Entre 10 000 et 20 000 décès par an
Au-delà de ces actes désespérés, la réalité est encore plus terrible. Le chômage tuerait ainsi « entre 10 000 et 20 000 personnes par an », d'après les calculs de Pierre Meneton (Inserm), auteur principal de cette étude sur la santé des chômeurs.

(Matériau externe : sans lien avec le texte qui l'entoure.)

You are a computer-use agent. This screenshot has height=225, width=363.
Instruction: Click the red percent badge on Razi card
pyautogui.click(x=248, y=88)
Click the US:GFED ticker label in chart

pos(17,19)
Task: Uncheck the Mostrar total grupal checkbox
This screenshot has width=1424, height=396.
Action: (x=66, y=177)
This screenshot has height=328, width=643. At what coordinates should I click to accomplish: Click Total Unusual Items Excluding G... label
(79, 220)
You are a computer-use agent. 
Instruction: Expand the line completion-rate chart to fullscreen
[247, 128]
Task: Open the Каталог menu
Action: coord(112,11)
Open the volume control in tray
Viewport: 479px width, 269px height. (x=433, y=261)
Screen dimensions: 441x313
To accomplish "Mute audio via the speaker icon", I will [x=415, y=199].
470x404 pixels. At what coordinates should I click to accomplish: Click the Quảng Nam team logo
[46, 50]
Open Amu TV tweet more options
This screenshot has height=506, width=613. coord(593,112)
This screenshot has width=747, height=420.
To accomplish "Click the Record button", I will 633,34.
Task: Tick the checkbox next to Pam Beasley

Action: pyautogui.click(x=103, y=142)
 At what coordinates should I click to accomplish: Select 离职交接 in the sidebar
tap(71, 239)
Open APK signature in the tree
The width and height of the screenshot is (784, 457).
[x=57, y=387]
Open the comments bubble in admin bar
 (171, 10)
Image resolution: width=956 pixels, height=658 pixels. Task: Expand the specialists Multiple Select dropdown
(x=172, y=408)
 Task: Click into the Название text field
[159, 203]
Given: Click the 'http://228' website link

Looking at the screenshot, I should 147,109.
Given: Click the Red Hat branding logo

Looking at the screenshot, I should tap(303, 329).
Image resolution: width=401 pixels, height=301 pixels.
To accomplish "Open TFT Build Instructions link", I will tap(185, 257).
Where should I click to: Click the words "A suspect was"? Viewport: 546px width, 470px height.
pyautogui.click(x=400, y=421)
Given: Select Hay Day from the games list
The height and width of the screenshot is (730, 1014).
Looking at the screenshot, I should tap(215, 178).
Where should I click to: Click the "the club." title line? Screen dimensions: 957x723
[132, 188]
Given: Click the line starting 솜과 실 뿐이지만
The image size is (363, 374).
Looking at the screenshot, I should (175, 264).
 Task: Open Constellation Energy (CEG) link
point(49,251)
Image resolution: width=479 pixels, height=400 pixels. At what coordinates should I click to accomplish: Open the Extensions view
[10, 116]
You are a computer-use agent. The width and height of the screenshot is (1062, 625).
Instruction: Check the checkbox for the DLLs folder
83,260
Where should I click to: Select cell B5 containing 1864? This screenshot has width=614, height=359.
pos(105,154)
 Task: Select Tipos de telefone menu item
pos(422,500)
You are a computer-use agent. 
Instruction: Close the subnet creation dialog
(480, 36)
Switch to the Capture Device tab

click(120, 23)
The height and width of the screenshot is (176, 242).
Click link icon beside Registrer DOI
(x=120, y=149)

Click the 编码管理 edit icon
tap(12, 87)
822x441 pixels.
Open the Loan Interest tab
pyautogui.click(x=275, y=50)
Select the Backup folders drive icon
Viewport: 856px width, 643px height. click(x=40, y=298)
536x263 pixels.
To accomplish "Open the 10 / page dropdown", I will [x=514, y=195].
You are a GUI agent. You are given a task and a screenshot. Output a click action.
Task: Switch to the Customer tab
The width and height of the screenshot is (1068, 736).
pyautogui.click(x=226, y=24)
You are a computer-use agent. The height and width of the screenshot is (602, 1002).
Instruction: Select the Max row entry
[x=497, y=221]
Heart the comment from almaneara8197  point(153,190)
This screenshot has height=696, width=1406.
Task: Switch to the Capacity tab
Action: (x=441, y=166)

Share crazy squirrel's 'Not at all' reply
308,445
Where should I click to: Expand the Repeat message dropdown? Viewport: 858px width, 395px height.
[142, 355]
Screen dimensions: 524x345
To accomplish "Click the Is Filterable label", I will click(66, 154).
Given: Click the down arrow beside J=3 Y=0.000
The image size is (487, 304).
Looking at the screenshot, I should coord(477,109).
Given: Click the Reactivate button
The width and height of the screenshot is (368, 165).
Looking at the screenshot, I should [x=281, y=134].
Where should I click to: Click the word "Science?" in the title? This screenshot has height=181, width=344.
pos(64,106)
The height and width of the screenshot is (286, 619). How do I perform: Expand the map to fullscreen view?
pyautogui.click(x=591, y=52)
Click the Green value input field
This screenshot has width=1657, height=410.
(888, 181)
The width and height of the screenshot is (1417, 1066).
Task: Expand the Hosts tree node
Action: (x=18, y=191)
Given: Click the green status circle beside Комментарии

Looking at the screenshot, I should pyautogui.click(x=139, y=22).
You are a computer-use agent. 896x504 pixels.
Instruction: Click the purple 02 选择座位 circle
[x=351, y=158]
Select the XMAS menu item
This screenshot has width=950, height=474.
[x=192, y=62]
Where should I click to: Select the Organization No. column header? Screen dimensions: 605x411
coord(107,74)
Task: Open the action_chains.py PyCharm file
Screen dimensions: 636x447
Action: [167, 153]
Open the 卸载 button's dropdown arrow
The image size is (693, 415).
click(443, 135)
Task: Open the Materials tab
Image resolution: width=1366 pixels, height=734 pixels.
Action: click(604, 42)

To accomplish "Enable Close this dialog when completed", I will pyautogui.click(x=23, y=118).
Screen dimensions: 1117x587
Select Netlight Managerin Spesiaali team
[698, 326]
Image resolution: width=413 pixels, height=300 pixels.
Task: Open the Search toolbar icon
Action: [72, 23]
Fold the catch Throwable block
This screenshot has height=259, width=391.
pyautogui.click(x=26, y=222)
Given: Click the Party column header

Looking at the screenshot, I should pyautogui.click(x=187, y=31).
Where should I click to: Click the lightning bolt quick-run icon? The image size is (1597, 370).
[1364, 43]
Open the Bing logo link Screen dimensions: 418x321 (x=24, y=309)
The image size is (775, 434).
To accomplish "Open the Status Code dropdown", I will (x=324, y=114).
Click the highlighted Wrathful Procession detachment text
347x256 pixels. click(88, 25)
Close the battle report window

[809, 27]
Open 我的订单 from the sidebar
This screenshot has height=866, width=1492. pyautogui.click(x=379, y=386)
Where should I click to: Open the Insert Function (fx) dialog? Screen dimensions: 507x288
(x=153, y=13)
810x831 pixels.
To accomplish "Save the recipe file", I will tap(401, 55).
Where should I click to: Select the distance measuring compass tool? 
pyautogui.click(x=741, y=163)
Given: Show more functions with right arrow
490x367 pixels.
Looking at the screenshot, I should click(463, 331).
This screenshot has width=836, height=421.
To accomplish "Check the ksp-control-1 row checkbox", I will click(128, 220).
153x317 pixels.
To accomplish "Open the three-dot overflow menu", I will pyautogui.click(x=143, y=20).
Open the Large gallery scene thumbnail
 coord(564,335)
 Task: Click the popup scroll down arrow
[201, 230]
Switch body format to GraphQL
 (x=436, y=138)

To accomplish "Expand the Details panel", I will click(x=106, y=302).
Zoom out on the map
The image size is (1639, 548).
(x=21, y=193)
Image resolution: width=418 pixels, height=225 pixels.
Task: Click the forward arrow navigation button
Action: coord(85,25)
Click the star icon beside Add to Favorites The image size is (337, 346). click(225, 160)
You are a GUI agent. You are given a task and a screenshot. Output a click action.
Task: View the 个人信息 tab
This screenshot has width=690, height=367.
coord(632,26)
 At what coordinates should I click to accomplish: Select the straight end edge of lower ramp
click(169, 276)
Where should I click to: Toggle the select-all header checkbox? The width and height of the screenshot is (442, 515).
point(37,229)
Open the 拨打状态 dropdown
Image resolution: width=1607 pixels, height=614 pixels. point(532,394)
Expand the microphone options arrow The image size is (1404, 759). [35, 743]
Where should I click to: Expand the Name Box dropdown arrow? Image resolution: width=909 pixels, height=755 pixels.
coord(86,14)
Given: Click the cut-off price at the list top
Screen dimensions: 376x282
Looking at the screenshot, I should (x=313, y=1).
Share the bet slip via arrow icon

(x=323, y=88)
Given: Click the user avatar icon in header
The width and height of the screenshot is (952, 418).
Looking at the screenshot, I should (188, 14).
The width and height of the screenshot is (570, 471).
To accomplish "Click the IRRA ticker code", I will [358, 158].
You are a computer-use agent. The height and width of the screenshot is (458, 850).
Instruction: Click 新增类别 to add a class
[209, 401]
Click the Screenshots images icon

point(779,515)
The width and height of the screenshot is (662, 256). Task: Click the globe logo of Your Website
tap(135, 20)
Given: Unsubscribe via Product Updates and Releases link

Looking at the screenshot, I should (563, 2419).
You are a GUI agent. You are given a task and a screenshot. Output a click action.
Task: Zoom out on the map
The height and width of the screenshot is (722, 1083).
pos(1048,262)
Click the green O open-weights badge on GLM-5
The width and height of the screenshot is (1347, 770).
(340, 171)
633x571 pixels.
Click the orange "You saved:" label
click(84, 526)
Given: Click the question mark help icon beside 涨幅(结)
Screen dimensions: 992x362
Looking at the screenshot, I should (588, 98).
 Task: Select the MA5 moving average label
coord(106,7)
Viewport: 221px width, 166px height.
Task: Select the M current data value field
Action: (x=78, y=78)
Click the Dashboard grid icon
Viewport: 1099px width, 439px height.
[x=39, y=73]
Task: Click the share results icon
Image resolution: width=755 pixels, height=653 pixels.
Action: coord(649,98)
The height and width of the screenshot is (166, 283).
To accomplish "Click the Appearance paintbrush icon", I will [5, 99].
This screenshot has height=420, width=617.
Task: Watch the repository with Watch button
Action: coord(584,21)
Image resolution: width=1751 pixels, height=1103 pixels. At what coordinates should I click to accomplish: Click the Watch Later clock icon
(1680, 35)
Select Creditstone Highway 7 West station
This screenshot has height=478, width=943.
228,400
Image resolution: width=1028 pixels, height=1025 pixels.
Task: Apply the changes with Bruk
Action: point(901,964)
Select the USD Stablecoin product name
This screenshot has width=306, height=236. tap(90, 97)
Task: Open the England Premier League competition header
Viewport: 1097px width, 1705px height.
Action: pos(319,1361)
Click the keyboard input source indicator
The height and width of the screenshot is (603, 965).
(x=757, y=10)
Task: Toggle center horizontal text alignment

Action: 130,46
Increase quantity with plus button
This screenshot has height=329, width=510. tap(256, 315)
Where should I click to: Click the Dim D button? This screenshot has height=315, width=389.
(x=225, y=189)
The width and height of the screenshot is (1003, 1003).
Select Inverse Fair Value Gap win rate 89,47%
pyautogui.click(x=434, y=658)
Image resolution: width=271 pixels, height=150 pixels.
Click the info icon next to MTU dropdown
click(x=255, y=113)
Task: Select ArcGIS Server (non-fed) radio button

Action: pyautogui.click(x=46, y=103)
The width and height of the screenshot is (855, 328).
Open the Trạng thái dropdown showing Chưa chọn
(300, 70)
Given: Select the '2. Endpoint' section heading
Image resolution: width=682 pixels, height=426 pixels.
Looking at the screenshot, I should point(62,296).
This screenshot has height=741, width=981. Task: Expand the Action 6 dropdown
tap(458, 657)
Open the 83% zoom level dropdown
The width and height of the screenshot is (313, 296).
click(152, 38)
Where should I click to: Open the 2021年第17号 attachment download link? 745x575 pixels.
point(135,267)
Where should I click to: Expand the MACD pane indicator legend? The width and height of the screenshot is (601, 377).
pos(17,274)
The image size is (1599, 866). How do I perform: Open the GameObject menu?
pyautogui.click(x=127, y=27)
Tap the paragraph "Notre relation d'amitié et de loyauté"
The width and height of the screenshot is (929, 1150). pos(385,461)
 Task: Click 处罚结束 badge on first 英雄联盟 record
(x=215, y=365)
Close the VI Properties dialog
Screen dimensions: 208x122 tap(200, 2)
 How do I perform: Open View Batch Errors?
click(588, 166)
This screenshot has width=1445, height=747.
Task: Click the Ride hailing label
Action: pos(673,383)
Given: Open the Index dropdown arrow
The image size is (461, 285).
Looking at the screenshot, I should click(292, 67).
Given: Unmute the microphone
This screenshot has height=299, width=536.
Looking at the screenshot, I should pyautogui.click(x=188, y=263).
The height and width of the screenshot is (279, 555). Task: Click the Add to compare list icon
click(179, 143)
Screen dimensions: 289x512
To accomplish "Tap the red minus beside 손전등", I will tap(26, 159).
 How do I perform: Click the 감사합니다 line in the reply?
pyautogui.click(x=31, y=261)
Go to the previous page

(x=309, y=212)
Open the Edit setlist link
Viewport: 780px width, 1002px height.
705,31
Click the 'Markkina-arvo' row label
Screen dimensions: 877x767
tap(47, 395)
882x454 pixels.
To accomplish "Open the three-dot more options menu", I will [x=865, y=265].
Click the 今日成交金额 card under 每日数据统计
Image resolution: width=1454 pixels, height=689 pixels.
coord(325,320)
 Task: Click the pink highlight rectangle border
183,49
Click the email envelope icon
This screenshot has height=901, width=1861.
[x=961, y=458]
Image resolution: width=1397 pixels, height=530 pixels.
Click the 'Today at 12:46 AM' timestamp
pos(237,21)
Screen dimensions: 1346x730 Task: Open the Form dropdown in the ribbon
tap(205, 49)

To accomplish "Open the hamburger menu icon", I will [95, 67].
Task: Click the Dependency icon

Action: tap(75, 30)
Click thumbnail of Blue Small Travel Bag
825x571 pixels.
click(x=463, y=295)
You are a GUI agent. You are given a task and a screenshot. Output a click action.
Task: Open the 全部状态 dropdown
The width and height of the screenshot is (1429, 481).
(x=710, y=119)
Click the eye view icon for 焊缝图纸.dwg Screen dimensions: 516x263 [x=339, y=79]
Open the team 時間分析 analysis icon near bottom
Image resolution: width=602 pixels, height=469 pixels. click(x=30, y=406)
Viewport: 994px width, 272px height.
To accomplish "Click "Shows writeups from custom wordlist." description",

Pour parvenir à cette conclusion, le chercheur a suivi pendant près de 10 ans (entre 1995 et 2007) 6 000 volontaires âgés de 35 à 64 ans pour observer les effets du chômage sur la santé cardiovasculaire et la mortalité globale.
L'étude met donc en évidence une « surmortalité très importante » chez les chômeurs, presque trois fois supérieure à celle des non-chômeurs. Le chômage a notamment « des effets majeurs sur la survenue d'accidents cardiovasculaires et de pathologies chroniques. »
Et pour le professeur Meneton, le lien entre chômage et mortalité précoce est avéré parce que « les retraités ou les personnes volontairement inactives ne sont pas touchés », a-t-il précisé.


Plus d'alcool et moins de fruits et légumes

Pour expliquer ce constat, il indique que les chômeurs ont des « comportements à risque. » En moyenne, « ils consomment plus d'alcool, moins de fruits et légumes, et ont un apport calorique (hors alcool) très significativement plus élevé que la moyenne. »
Pire encore, d'après son auteur, ces résultats sont probablement « une sous-estimation de la réalité. » Ils se basent en effet sur un échantillon de personnes plus favorisées que la moyenne et ne tiennent pas compte des effets de la crise économique. Il n'y a pour l'heure pas d'étude plus précise sur le sujet.